Let me know any issues you have.

Really nice work! Are the json expansion utilities able to handle the variable size fields now? Thanks

That is unfortunately not there yet. But it’s on my list for an update

10-4. What is your strategy? I’ve been lapplying over rows… inefficient, but feasible for subsets. I’d like to contribute if you find it useful.

I might try to make the expansion produce something in mergeable format and then let merge do the work.

K. I’ll let you know if I write anything useful. Thanks again. Also, your affiliation is changing soon, right? Congrats

THat’s right, I’ll be at Seattle University. Thanks!

@Jude_Bayham_Colorado_State_U Check the most recent SafeGraphR update, it can now handle unequal categories across rows.
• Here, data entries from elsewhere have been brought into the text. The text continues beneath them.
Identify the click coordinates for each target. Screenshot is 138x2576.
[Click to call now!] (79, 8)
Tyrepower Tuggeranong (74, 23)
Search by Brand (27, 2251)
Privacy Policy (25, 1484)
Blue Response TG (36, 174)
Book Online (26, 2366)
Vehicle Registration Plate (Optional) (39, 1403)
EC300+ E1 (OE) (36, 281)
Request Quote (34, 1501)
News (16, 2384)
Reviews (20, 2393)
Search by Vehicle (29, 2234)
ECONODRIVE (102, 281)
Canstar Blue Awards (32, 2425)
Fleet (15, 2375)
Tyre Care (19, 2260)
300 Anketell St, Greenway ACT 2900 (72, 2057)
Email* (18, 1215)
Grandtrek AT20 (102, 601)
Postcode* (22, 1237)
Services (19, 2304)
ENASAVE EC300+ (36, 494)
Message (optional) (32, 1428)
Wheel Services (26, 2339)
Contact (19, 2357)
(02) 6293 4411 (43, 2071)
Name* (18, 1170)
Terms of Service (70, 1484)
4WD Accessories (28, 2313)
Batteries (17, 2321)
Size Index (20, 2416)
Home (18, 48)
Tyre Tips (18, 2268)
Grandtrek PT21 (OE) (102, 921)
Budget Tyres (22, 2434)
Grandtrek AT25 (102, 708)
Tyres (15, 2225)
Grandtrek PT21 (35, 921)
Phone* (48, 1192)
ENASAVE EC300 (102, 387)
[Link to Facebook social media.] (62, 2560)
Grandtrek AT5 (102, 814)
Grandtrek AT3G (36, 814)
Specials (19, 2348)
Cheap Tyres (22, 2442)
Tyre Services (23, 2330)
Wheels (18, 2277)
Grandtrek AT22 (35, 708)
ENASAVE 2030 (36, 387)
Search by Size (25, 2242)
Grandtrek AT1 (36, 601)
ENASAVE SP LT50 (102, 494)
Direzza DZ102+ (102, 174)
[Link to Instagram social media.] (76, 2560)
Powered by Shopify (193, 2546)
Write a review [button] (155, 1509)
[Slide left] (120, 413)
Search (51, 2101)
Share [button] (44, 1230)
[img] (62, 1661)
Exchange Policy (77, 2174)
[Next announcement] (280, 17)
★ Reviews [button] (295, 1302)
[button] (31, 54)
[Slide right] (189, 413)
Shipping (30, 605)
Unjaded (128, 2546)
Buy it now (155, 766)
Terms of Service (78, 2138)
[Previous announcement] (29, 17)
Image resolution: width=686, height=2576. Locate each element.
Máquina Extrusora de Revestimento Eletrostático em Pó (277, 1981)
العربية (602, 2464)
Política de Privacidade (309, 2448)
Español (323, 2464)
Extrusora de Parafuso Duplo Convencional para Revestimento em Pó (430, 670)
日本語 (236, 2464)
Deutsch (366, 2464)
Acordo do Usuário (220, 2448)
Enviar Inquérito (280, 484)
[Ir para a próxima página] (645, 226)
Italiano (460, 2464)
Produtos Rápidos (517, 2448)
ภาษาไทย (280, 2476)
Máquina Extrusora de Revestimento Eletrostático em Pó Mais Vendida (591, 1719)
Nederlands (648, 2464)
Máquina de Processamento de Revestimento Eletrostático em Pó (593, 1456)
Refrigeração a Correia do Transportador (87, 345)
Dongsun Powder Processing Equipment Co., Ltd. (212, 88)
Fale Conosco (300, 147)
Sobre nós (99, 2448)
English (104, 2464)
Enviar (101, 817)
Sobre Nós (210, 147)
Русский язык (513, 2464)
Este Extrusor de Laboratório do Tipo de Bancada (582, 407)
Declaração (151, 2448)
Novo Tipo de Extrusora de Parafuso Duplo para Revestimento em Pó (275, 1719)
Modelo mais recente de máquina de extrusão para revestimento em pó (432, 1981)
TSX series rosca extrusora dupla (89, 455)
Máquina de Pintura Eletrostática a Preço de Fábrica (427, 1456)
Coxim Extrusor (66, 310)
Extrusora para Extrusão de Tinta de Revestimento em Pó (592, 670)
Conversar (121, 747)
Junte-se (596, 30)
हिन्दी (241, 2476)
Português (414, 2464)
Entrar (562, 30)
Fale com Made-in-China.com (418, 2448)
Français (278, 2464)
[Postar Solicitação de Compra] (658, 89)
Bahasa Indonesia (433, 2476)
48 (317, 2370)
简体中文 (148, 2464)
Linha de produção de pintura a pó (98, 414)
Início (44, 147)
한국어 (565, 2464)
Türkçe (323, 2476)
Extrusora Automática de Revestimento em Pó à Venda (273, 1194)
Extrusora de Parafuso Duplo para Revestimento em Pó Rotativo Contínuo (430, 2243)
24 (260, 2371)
I haven’t checked how slow it gets on the big data (unfortunately it does have to epxand the data all the way before collapsing, rather than piece-by-piece as before) but it routes everything through data.table so should at least be faster than lapplying

Great! @Nick_H-K_Seattle_University, I’ll let you know if I have any issues/comments. I’m sure it will benchmark better than my solution. Thanks!